Neo-liberalizmin her ülke için özgün politikaları o ülkelerin liberal aydınları tarafından şekillendirilir. Kuşkusuz bunlar arkaik geri unsurlar arasından devşirilemez. Daha önemlisi aranan kan yüzünü geçmişe çevirmiş kadrolar arasında bulunamaz. Bu nedenle iktidar partileri kendi ideolojik eğilimleri ne olursa olsun kadrolarını tarikatların ilkel şıhları şeyhleri arasından değil, batı eğitimi görmüşler arasından biat yemini almak koşuluyla seçerler.

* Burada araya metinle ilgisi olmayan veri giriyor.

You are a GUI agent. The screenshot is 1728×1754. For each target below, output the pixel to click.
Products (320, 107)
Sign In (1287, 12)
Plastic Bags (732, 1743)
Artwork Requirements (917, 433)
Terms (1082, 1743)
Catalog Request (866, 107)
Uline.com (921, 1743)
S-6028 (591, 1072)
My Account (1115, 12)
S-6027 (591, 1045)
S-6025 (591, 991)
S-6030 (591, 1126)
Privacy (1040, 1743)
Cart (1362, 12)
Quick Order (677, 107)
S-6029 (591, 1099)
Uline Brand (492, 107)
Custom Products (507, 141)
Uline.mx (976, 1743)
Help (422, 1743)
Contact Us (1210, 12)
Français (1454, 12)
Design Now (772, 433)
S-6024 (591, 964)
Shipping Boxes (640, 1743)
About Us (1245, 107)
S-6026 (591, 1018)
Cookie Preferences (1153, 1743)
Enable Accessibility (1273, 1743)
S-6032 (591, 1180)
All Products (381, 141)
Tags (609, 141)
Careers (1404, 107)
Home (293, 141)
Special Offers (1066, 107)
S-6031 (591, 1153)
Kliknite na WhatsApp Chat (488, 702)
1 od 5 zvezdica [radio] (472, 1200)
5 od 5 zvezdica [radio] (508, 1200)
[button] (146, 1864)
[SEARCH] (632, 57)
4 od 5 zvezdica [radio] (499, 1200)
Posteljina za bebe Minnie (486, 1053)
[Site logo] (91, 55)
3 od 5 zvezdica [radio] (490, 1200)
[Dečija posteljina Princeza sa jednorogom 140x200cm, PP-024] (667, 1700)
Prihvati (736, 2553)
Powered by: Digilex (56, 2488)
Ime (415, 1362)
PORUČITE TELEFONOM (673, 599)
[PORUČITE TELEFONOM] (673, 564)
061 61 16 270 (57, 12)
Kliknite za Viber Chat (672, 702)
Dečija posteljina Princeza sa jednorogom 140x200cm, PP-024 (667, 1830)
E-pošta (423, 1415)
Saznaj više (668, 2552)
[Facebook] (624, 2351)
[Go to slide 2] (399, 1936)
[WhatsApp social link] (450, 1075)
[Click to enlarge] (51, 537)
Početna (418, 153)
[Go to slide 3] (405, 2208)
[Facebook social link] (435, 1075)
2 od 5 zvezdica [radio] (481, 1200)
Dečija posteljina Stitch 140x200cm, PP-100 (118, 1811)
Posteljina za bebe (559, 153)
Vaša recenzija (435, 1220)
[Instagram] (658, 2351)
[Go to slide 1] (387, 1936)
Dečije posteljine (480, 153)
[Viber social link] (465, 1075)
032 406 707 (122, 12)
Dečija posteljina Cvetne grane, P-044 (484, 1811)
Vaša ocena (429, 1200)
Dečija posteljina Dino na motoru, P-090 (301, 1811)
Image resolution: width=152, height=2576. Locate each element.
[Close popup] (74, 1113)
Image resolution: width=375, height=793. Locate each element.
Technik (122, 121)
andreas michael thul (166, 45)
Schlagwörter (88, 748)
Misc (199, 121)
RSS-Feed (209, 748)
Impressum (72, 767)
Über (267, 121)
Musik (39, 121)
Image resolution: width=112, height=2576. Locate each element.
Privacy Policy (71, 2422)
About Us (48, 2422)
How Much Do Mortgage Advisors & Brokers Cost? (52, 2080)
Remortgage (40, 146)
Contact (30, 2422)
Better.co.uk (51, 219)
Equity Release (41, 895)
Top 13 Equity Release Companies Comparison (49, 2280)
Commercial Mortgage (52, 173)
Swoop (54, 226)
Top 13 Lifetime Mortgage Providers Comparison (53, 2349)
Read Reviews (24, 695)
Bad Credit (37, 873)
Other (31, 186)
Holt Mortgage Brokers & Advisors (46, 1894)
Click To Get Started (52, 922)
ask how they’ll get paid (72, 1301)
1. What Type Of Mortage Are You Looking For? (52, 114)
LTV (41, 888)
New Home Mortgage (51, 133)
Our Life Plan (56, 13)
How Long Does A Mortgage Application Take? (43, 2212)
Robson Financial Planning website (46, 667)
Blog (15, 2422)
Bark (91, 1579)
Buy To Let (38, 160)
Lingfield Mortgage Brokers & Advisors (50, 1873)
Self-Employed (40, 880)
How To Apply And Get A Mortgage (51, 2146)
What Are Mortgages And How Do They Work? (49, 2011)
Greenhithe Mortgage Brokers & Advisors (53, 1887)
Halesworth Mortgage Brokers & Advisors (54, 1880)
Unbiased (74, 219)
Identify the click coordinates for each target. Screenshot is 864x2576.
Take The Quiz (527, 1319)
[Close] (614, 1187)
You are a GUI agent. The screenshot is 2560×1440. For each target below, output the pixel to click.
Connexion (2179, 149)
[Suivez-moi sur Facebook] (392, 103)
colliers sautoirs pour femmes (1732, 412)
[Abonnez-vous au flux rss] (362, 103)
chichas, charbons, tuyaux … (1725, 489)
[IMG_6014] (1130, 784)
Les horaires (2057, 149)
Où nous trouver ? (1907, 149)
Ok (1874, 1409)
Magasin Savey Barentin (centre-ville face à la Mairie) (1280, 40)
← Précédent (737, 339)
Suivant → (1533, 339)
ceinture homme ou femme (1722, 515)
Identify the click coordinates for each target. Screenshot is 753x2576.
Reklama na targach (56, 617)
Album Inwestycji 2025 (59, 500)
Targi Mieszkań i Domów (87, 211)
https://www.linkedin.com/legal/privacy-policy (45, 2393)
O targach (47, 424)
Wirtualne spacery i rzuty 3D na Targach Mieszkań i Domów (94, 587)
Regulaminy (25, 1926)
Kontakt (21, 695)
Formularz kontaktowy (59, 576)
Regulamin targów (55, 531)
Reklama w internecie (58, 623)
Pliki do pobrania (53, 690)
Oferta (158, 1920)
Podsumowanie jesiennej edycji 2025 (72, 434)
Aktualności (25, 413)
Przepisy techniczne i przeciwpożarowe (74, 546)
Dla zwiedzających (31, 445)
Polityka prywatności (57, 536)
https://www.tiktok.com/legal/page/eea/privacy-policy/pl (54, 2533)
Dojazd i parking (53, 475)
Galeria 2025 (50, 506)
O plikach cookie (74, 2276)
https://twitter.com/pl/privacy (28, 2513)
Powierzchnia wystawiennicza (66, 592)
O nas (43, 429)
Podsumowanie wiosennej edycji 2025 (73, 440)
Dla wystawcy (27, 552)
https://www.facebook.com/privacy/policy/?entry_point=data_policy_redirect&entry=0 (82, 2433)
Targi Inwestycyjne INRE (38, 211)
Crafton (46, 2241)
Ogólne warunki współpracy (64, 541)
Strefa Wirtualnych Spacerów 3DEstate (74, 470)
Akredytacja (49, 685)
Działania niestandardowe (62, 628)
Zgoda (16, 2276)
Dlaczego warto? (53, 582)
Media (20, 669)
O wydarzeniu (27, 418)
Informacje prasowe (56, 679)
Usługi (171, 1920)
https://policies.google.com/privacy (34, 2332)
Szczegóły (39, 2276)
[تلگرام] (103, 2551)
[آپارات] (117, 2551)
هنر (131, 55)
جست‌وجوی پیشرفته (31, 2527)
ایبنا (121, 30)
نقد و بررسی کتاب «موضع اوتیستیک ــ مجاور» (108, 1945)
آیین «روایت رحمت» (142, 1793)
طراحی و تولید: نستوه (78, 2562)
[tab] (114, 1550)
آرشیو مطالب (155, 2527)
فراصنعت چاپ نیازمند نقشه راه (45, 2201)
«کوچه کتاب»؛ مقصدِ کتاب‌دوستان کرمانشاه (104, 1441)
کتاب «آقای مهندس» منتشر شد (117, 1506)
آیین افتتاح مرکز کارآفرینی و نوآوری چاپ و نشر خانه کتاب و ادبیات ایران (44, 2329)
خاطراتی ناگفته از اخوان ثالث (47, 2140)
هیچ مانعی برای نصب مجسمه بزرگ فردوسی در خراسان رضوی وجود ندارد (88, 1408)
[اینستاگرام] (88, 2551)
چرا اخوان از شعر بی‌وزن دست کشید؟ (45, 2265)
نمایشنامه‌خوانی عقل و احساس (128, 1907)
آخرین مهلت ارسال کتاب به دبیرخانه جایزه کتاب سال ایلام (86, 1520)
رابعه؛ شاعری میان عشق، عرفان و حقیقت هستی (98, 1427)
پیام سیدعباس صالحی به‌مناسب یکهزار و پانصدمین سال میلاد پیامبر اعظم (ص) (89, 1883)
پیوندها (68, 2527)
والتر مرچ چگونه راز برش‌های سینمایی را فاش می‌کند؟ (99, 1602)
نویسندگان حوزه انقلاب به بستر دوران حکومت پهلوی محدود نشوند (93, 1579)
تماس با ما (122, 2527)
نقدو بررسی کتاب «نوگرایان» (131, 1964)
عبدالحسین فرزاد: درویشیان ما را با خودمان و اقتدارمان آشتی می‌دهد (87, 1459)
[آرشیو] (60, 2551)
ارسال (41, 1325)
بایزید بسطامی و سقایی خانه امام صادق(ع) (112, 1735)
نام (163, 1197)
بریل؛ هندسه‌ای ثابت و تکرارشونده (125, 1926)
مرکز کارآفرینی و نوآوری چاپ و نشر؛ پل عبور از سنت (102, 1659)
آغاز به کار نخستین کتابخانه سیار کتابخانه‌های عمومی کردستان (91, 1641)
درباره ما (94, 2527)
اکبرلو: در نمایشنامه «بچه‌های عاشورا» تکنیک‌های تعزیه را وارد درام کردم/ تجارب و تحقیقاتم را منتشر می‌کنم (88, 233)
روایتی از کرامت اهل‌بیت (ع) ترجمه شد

Her ne kadar son zamanlarda neo-liberalizmin iflas ettiği, geri çekildiği, mevzilerini terk ettiği söylense de gerçek, küresel çapta sertleşen bir zorbalıkla hükmünü yürütmeyi sürdürdüğü, genişlemeyi planladığıdır. Bu kapsamda kendilerini görevli hisseden okumuş yazmış liberallerin yeniden ortaya çıkmaya hazırlandıkları söylenebilir. Bu ikinci dalgayı bir dönem Türkiye’yi sarsmış, İslamcı neo-liberal iktidara cehenneme giden iyi niyet taşları üzerinde dans ederek destek vermiş olan liberal dalgayla karıştırmamakta yarar var. İkinci dalga hayal edilen bir demokrasiye destek, askeri vesayete itiraz gibi pek de iyi irdelenmemiş amaçlarla değil, otoriter yönetimlere Schmittyen tezlerle doğrudan destek vererek piyasaya çıkma eğilimindedir. Kim bunlar diye soruyorsanız, satır aralarını iyi okuyunuz, yayın dünyasını iyi izleyiniz diyeceğim size.
Tarihin deposu zengindir
Otoriter yönetimlere yeni dönem liberal destek anti-komünizm üzerinden hareket edeceğe benzemektedir. Bir zamanlar Sovyetlerden kaçan “disidentlerin” rafine sosyalizm düşmanlığına benzer bir üslup yine revaçtadır. Ama bu kez anti-komünizm kara çalınacak bir ülke değil, söyledikleri yazdıkları tahrif edilecek sosyalist aydınlar ya da Nazizm’den kaçarken ABD demokrasisine hayranlıkta ölçüyü kaçırmış gördüğünü anlamamakta direnen aydınlar üzerinden yapılabilir. Birincisinin talihsiz kurbanı Walter Benjamin ikincisine yerinde bir örnek Hannah Arendt olabilir.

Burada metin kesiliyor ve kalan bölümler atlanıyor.